» **WHAT THE TASK REQUIRES**: Every entry must be given again exactly.
################
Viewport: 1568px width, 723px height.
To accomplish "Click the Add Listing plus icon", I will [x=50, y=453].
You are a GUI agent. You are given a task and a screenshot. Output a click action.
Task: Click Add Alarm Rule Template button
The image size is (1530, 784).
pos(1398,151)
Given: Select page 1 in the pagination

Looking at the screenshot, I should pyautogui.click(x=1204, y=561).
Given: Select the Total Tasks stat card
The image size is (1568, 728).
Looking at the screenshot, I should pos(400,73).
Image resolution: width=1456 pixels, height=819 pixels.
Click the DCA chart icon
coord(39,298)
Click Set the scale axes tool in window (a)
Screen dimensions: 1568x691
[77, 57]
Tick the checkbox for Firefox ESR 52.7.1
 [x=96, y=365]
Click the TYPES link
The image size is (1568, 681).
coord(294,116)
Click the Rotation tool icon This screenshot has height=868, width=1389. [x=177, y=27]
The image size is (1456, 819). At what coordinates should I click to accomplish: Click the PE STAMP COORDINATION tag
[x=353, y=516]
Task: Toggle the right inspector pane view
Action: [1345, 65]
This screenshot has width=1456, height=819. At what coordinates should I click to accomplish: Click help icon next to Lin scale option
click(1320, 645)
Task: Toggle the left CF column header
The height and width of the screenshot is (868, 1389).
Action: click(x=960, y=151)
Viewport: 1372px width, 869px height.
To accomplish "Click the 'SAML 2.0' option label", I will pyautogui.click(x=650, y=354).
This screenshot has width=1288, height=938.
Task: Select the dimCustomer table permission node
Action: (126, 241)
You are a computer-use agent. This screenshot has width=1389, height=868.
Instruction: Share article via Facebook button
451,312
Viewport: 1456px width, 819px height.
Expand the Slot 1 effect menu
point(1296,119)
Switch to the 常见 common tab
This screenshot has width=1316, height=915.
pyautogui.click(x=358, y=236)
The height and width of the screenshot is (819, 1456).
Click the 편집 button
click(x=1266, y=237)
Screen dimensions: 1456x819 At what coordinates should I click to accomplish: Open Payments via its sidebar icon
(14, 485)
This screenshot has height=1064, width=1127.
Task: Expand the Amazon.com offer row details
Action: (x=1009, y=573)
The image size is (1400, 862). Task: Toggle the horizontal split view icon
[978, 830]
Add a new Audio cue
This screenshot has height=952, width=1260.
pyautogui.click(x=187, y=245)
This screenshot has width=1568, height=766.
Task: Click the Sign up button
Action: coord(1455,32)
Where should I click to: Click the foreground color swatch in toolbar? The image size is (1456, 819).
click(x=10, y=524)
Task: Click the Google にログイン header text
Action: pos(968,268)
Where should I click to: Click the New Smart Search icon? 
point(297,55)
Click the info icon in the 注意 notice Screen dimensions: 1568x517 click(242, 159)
################
» **EXERCISE ANSWER**:
Viewport: 1568px width, 723px height.
To accomplish "Click the Add Listing plus icon", I will [x=50, y=453].
You are a GUI agent. You are given a task and a screenshot. Output a click action.
Task: Click Add Alarm Rule Template button
The image size is (1530, 784).
pos(1398,151)
Given: Select page 1 in the pagination

Looking at the screenshot, I should pyautogui.click(x=1204, y=561).
Given: Select the Total Tasks stat card
The image size is (1568, 728).
Looking at the screenshot, I should pos(400,73).
Image resolution: width=1456 pixels, height=819 pixels.
Click the DCA chart icon
coord(39,298)
Click Set the scale axes tool in window (a)
Screen dimensions: 1568x691
[77, 57]
Tick the checkbox for Firefox ESR 52.7.1
 [x=96, y=365]
Click the TYPES link
The image size is (1568, 681).
coord(294,116)
Click the Rotation tool icon This screenshot has height=868, width=1389. [x=177, y=27]
The image size is (1456, 819). At what coordinates should I click to accomplish: Click the PE STAMP COORDINATION tag
[x=353, y=516]
Task: Toggle the right inspector pane view
Action: [1345, 65]
This screenshot has width=1456, height=819. At what coordinates should I click to accomplish: Click help icon next to Lin scale option
click(1320, 645)
Task: Toggle the left CF column header
The height and width of the screenshot is (868, 1389).
Action: click(x=960, y=151)
Viewport: 1372px width, 869px height.
To accomplish "Click the 'SAML 2.0' option label", I will pyautogui.click(x=650, y=354).
This screenshot has width=1288, height=938.
Task: Select the dimCustomer table permission node
Action: (126, 241)
You are a computer-use agent. This screenshot has width=1389, height=868.
Instruction: Share article via Facebook button
451,312
Viewport: 1456px width, 819px height.
Expand the Slot 1 effect menu
point(1296,119)
Switch to the 常见 common tab
This screenshot has width=1316, height=915.
pyautogui.click(x=358, y=236)
The height and width of the screenshot is (819, 1456).
Click the 편집 button
click(x=1266, y=237)
Screen dimensions: 1456x819 At what coordinates should I click to accomplish: Open Payments via its sidebar icon
(14, 485)
This screenshot has height=1064, width=1127.
Task: Expand the Amazon.com offer row details
Action: (x=1009, y=573)
The image size is (1400, 862). Task: Toggle the horizontal split view icon
[978, 830]
Add a new Audio cue
This screenshot has height=952, width=1260.
pyautogui.click(x=187, y=245)
This screenshot has width=1568, height=766.
Task: Click the Sign up button
Action: coord(1455,32)
Where should I click to: Click the foreground color swatch in toolbar? The image size is (1456, 819).
click(x=10, y=524)
Task: Click the Google にログイン header text
Action: pos(968,268)
Where should I click to: Click the New Smart Search icon? 
point(297,55)
Click the info icon in the 注意 notice Screen dimensions: 1568x517 click(242, 159)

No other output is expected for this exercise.